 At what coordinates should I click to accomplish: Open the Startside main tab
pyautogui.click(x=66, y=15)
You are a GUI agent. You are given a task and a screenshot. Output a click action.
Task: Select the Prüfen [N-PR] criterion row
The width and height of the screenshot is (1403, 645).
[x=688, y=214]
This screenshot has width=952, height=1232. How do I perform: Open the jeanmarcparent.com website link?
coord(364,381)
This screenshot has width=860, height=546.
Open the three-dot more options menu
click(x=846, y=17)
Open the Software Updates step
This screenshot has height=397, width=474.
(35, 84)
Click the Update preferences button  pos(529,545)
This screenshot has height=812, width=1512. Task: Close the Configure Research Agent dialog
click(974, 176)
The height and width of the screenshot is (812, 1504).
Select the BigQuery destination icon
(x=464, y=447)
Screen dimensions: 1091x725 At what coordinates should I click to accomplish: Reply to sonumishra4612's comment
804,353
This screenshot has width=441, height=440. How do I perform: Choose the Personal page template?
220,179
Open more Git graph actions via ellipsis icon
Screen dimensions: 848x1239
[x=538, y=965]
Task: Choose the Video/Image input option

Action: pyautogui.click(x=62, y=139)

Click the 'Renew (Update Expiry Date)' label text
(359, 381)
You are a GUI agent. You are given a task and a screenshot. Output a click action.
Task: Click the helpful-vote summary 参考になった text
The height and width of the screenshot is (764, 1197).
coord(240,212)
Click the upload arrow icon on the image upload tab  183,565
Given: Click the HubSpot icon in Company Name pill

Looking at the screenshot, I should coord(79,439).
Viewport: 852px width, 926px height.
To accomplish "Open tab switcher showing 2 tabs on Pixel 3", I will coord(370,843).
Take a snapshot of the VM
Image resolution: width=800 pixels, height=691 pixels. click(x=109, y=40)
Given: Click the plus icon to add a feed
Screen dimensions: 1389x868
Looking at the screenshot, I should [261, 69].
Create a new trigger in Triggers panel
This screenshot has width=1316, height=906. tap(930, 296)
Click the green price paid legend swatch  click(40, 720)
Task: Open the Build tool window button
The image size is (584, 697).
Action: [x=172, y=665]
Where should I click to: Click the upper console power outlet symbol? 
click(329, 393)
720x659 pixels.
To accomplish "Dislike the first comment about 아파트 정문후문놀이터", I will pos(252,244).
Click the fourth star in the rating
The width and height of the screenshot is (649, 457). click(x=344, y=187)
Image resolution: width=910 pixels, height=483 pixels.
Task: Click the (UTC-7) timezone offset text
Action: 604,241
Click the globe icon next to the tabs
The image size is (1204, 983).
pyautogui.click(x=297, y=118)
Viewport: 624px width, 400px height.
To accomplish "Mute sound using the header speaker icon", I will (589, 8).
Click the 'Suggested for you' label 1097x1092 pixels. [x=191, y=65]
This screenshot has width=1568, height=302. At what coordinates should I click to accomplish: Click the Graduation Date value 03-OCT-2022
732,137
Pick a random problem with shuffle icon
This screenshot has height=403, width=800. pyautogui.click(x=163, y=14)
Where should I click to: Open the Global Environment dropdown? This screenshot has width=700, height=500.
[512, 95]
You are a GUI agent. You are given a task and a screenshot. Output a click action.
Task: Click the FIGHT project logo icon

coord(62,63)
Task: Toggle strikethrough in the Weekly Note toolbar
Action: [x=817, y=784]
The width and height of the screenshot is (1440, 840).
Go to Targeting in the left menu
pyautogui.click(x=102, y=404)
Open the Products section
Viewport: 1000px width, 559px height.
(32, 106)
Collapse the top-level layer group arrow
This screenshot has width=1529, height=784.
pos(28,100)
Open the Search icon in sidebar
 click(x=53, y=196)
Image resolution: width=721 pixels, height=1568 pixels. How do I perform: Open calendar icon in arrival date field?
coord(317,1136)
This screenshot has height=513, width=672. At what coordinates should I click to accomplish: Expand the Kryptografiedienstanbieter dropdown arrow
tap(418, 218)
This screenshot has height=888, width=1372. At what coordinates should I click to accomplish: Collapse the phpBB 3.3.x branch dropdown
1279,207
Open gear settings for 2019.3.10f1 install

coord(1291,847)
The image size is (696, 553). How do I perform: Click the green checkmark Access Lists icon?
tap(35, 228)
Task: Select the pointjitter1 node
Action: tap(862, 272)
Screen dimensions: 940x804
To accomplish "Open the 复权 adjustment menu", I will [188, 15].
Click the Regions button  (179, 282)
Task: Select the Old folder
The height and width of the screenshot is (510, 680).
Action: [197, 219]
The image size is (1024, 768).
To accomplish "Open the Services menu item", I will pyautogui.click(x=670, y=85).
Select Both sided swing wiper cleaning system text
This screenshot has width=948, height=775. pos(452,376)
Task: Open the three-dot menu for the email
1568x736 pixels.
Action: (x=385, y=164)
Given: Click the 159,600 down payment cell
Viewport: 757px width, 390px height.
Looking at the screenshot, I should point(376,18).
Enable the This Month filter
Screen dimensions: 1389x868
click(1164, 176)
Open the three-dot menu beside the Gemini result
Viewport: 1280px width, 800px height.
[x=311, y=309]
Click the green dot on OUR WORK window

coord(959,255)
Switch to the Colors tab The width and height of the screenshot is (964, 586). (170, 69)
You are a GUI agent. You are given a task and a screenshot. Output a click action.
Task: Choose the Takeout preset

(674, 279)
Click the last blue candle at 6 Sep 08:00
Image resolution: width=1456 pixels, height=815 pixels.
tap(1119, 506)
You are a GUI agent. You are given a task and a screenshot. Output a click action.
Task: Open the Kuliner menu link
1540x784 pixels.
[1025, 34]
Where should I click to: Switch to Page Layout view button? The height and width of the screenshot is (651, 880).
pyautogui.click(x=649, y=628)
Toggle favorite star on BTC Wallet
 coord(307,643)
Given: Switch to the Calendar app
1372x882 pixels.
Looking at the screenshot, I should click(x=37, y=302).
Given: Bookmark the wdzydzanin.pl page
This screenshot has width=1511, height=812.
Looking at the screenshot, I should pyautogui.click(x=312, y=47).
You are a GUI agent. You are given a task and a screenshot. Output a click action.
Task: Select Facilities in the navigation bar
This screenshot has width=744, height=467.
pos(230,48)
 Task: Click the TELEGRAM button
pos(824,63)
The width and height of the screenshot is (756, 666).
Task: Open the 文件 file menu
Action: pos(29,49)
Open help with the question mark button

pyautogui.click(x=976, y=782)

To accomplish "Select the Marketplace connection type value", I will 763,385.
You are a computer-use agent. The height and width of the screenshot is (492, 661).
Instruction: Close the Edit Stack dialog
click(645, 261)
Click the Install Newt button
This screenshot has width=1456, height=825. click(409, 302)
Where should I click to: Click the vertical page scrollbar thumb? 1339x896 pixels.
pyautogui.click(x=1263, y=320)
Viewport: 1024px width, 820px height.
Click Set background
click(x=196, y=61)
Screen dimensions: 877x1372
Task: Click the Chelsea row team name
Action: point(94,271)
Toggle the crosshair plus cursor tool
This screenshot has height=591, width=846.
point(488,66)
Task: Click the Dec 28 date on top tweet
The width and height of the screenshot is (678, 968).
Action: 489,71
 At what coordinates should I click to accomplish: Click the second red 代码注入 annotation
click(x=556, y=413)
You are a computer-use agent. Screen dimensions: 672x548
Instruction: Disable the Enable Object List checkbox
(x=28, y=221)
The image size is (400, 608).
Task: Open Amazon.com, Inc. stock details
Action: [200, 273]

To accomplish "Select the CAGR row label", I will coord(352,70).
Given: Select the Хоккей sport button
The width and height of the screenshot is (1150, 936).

•••

Stated exercise
Identify each line above that contains the word "will", and copy every such line in full.

Result
To accomplish "Open tab switcher showing 2 tabs on Pixel 3", I will coord(370,843).
To accomplish "Dislike the first comment about 아파트 정문후문놀이터", I will pos(252,244).
To accomplish "Mute sound using the header speaker icon", I will (589, 8).
To accomplish "Open the 复权 adjustment menu", I will [188, 15].
To accomplish "Open the Services menu item", I will pyautogui.click(x=670, y=85).
To accomplish "Select the Marketplace connection type value", I will 763,385.
To accomplish "Select the CAGR row label", I will coord(352,70).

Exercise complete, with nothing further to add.